_WHAT IS BEING ASKED:_
Whenever a line of the listing contains the string "interval", return that line.

_MATERIAL FOR THE TASK:_
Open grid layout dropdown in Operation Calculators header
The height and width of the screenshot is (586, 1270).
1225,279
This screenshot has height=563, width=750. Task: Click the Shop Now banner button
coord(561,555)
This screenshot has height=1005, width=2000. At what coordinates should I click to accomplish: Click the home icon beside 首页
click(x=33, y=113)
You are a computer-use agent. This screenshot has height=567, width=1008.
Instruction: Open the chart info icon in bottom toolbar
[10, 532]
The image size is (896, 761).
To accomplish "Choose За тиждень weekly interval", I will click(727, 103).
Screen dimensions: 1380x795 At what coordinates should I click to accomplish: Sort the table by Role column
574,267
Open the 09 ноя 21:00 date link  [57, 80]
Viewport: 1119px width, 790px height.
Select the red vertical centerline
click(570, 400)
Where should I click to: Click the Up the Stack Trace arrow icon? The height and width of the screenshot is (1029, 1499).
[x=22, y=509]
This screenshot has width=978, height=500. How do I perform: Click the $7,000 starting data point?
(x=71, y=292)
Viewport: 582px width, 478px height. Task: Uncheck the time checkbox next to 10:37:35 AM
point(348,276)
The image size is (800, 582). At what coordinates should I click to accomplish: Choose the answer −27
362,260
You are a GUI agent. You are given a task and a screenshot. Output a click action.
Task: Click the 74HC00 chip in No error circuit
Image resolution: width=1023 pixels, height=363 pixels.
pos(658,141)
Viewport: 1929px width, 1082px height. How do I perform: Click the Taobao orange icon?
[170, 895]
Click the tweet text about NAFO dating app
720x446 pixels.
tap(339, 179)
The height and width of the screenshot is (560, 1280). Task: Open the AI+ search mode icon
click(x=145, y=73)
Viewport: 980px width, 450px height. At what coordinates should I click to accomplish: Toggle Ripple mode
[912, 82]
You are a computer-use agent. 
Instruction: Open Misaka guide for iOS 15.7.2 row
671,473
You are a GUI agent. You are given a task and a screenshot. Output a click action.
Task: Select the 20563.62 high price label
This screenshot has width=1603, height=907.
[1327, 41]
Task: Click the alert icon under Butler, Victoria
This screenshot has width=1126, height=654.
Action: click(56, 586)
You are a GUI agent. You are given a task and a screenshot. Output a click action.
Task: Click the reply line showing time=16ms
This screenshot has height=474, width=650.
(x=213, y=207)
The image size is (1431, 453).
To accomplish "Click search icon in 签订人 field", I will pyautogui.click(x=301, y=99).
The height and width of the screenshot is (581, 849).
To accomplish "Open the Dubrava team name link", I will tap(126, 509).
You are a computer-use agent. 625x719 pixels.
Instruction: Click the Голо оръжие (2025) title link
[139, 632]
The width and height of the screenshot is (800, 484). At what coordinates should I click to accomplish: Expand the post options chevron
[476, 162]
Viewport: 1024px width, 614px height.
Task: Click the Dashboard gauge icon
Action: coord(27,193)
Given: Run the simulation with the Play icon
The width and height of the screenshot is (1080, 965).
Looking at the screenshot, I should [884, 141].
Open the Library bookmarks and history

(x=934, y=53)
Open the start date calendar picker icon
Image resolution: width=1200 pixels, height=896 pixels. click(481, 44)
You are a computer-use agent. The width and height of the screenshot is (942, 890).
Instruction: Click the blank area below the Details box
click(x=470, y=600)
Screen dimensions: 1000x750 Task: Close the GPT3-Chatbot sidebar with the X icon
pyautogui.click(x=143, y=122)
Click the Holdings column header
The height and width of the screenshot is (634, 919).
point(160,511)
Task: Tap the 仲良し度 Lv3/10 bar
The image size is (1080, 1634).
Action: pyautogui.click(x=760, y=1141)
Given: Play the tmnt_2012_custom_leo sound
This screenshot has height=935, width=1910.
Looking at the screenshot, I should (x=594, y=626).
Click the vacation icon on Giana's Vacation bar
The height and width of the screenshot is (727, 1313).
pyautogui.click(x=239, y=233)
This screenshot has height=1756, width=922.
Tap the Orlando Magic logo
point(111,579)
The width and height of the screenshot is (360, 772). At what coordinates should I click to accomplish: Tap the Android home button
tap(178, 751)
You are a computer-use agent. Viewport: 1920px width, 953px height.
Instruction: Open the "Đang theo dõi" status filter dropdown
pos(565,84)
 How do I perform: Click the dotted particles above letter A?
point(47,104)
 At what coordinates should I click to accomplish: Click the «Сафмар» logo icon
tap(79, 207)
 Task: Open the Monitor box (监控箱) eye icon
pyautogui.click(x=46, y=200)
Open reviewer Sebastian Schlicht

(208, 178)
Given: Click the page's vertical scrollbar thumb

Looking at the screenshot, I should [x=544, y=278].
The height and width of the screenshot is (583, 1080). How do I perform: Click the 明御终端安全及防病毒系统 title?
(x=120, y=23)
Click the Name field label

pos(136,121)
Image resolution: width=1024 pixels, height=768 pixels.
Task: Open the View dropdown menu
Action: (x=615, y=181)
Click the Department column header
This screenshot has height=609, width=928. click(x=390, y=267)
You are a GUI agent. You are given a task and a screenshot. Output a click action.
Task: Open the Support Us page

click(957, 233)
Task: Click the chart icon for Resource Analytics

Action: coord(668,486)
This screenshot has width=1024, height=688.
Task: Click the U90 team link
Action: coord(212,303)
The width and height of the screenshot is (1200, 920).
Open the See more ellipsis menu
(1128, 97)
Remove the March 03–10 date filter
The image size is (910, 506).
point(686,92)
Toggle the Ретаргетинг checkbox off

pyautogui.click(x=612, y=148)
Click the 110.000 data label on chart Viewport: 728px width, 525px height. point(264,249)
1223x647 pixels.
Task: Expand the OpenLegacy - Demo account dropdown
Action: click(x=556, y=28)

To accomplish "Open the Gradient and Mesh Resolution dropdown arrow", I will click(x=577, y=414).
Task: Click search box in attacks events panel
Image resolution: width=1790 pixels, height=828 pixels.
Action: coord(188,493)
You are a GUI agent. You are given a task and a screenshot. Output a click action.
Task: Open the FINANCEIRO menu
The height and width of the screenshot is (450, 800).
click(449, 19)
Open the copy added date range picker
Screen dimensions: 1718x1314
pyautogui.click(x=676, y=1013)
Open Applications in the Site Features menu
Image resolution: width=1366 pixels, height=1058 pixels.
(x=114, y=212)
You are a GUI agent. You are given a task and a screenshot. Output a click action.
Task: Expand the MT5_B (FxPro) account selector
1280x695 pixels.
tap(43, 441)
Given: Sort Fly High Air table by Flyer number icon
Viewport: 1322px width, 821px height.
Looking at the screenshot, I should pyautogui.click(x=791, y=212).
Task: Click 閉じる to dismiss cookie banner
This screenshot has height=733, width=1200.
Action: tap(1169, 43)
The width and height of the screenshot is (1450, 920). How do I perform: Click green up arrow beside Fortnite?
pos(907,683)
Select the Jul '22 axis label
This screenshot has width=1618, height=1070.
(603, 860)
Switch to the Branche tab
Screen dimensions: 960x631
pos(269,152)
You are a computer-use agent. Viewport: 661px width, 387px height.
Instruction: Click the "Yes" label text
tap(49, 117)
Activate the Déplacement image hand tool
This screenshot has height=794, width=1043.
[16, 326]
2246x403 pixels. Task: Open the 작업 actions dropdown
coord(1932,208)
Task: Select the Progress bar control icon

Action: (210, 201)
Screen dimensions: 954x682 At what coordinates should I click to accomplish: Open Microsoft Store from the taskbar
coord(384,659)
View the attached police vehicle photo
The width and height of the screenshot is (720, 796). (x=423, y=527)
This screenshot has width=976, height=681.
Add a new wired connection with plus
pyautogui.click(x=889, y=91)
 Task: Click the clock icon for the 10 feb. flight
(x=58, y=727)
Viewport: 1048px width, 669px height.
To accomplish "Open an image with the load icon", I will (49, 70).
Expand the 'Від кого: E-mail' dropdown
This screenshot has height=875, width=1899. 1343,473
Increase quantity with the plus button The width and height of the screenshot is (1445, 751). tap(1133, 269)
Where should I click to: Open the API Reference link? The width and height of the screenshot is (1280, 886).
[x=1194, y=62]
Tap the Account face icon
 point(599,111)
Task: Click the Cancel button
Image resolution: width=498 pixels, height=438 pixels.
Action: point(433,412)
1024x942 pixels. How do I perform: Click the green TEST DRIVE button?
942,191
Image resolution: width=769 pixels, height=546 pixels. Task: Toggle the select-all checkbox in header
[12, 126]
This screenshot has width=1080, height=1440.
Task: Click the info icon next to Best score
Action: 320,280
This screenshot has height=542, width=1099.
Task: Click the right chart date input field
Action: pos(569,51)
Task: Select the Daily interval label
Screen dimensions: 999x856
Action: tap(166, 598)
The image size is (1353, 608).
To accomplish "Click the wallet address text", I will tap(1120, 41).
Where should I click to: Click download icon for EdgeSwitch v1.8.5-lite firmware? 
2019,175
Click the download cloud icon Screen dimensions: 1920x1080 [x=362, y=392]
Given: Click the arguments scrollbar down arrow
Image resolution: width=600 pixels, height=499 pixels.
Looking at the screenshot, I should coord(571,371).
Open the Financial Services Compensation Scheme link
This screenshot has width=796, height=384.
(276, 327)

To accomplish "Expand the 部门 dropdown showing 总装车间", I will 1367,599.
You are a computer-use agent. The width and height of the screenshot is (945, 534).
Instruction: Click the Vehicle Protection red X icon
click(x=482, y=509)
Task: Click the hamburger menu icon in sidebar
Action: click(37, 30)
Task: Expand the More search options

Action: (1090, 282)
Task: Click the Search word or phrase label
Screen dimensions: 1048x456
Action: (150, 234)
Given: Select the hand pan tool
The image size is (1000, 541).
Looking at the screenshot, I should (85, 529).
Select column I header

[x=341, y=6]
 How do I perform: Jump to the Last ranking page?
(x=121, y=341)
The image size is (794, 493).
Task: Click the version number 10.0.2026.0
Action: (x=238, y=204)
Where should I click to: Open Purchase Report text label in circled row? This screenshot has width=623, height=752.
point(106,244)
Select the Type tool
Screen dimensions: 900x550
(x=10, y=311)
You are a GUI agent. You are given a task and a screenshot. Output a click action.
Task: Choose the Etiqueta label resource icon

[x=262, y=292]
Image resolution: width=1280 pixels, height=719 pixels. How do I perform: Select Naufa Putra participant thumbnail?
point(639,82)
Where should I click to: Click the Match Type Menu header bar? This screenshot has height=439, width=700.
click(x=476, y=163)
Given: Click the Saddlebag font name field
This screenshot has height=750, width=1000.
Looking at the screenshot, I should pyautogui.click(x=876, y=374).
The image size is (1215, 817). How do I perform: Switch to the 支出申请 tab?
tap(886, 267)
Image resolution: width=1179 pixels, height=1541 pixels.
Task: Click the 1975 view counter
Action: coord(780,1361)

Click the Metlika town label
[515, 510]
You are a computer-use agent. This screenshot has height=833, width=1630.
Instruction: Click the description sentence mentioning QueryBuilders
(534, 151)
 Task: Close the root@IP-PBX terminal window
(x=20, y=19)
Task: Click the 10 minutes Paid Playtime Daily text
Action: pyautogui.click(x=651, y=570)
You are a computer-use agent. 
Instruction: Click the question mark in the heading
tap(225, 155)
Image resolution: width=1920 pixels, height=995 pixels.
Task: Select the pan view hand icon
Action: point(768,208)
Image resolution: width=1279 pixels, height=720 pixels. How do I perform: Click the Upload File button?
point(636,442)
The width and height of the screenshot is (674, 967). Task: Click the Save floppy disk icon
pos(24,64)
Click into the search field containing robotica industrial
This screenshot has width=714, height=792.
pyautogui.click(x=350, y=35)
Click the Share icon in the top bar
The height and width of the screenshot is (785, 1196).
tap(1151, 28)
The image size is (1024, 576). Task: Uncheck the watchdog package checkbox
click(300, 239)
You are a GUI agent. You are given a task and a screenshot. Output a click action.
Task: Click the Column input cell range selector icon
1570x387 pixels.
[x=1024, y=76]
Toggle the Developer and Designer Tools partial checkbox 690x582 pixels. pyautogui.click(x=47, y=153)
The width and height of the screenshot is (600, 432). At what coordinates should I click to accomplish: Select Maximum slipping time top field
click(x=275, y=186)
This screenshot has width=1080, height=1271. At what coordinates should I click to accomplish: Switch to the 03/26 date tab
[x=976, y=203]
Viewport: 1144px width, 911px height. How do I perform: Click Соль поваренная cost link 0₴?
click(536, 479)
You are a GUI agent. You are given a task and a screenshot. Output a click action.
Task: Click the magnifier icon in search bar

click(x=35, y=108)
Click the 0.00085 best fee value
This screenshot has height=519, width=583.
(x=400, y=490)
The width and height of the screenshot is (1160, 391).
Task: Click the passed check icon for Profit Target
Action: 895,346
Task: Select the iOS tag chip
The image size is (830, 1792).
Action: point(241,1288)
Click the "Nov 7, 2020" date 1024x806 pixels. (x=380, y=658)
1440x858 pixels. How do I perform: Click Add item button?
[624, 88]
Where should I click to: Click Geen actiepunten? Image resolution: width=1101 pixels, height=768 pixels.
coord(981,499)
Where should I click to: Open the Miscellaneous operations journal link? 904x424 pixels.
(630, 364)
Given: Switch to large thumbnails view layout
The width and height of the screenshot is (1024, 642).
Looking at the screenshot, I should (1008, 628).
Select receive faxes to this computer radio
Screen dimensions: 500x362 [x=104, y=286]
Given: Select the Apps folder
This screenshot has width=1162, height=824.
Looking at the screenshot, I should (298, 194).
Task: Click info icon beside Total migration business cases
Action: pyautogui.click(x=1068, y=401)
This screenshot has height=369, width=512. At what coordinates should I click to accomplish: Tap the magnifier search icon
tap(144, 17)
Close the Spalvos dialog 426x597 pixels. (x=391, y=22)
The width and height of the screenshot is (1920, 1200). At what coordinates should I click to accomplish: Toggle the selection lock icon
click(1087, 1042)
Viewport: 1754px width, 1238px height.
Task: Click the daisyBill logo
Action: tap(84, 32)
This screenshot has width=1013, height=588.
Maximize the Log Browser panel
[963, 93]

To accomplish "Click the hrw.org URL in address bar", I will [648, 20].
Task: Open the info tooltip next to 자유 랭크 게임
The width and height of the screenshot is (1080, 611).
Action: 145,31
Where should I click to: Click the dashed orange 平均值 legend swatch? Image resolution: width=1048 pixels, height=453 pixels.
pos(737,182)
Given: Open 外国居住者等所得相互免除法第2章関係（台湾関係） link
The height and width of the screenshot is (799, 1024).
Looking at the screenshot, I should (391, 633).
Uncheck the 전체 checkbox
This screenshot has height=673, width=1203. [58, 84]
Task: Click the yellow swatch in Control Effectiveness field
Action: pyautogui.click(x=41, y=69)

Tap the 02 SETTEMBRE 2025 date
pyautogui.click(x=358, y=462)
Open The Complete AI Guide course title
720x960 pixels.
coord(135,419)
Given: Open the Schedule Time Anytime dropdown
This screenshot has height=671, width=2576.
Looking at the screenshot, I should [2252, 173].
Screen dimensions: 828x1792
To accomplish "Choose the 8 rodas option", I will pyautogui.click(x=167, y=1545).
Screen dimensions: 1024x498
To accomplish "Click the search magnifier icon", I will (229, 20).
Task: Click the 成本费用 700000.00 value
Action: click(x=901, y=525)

_SOLUTION TO THIS TASK:_
To accomplish "Choose За тиждень weekly interval", I will click(727, 103).
Task: Select the Daily interval label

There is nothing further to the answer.